発生の実験材料であるクシクラゲは、同様にクラゲと呼ばれる刺胞動物門のクラゲと異なり刺胞を持たない。放射相称、二胚葉性の有櫛動物である。体制は刺胞動物に近く、外胚葉・間充ゲル・内胚葉の3層からなり、中枢神経はない。すべて海産で、現生約80種が知られる。浮遊性のクシクラゲ類と底生性のクシヒラムシ類などを含む有触手綱とウリクラゲ類だけからなる無触手綱の2綱からなる。クシクラゲ類は一般に、風船型かウリ型で、体長20cm以下である。

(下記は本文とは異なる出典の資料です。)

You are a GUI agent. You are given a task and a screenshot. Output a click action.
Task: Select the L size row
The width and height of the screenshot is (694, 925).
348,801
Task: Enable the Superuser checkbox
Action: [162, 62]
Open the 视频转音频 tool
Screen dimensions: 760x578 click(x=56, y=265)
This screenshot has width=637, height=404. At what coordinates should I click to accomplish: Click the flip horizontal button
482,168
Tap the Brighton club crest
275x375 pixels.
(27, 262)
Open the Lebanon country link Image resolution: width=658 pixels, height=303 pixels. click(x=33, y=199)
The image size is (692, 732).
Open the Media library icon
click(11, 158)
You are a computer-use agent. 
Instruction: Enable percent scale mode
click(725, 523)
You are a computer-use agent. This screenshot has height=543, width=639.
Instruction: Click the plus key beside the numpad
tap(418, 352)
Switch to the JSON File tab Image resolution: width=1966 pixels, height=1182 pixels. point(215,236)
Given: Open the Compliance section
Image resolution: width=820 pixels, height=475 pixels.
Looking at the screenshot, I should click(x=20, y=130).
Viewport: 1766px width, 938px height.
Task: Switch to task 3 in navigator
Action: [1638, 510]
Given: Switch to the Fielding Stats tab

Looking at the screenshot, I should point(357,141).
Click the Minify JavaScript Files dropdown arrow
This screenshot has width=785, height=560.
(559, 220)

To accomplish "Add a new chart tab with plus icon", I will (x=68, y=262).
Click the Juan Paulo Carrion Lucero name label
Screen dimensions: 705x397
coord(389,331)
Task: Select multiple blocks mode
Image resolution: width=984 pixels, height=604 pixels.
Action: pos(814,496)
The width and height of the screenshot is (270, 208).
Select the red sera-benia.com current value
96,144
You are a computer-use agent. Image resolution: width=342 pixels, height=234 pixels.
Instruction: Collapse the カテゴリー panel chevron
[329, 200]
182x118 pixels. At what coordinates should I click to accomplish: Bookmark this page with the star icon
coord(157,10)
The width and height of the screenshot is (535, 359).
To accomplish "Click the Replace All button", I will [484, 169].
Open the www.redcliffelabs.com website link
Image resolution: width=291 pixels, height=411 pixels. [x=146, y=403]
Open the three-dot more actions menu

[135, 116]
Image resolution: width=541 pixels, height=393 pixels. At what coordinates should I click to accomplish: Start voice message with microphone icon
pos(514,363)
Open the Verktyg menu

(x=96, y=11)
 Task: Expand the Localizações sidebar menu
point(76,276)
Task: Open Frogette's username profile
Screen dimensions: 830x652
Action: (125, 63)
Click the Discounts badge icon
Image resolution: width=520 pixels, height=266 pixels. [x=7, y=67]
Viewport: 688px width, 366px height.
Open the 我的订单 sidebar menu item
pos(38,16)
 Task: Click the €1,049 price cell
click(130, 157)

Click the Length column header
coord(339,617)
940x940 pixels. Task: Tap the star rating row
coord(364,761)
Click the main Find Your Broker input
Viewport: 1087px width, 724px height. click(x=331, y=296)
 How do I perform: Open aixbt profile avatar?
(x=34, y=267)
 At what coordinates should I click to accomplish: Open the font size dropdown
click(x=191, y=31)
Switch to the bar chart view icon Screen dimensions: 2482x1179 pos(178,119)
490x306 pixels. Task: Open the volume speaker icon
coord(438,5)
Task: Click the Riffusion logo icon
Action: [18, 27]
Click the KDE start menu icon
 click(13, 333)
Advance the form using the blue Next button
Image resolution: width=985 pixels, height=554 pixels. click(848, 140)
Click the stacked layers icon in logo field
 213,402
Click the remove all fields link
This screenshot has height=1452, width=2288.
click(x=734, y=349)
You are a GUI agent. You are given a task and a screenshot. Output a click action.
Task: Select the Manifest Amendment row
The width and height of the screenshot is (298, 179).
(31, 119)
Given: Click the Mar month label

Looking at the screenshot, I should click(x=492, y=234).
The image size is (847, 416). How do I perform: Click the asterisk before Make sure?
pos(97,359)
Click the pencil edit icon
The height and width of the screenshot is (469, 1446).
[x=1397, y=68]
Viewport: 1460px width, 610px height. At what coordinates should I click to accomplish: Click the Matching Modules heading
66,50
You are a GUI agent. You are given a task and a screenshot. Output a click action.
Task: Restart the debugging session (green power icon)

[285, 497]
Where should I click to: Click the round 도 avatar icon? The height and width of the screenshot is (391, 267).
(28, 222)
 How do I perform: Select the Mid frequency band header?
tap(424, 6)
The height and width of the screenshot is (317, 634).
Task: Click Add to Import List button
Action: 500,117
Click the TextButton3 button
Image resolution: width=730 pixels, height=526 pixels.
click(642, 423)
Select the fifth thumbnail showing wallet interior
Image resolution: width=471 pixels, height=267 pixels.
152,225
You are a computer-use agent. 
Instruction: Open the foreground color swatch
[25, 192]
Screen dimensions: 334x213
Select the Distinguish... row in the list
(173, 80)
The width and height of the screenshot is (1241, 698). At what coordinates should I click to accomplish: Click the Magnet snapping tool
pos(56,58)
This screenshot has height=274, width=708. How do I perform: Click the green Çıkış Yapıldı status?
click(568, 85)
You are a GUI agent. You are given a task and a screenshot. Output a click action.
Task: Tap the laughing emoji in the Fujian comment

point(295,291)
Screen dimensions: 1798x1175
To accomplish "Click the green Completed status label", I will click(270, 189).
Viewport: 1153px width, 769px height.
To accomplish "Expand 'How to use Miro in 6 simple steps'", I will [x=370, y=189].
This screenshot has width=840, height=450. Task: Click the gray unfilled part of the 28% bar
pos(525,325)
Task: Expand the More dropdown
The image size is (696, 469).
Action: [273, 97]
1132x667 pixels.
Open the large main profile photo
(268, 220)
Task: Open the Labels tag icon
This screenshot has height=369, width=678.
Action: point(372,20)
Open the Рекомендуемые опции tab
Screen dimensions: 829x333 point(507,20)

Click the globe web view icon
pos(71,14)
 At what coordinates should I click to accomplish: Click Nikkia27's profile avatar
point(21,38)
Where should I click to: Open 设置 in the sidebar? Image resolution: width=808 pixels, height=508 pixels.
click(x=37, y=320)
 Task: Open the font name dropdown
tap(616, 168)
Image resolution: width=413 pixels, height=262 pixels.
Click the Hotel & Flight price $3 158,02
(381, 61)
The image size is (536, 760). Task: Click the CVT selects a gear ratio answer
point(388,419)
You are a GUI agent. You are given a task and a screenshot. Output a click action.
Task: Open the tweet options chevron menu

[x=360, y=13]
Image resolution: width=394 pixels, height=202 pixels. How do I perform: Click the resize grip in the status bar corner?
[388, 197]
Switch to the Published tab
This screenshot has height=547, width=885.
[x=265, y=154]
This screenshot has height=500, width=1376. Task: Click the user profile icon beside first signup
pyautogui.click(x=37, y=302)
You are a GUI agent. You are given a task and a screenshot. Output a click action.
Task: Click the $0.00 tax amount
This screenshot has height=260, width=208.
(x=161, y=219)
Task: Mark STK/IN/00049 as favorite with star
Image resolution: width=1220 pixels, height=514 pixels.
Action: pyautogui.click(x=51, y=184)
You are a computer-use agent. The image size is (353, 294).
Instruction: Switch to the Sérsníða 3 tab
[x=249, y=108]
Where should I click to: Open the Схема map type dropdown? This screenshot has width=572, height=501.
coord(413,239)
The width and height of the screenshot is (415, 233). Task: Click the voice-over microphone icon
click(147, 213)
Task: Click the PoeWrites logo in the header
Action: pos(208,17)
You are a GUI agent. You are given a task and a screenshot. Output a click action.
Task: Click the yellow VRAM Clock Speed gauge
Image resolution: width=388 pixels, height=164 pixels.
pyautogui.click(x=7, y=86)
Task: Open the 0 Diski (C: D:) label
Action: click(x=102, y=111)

体表には平衡器のある感覚極(反口極)を中心に放射状に8列に並ぶ櫛板(繊毛の列)があり、その運動によって移動する。無触手類を除き、分枝した1対の触手がある。触手表面には粘着細胞(膠胞)を多数備える。胃水管系がよく発達し二つの小さな肛門孔で体外に開口する。雌雄同体で無触手類を除き、幼生はフウセンクラゲ型である。




Class Tentaculata 有触手綱



ツノクラゲ
こんなクシクラゲが多数漂う場所には、小型で目に見えにくいヒドロクラゲも漂っている。だから、クシクラゲを見たらダイバーはその水域から遠ざかることを心がける。これは慶良間諸島の外地島で撮影、このときもヒドロクラゲにかなり刺された。食用の酢を刺された部分に塗ると、不思議と痛みがやわらぐ。肌の弱い人は酢を薄めてから塗るように。



ツノクラゲ
同じクシクラゲとは思えない形態であるが、翼状突起を開いた状態で波に翻弄されていた。ときどき、開いた翼状突起が閉じて、ウリクラゲの形になっている。和歌山市田倉崎で撮影。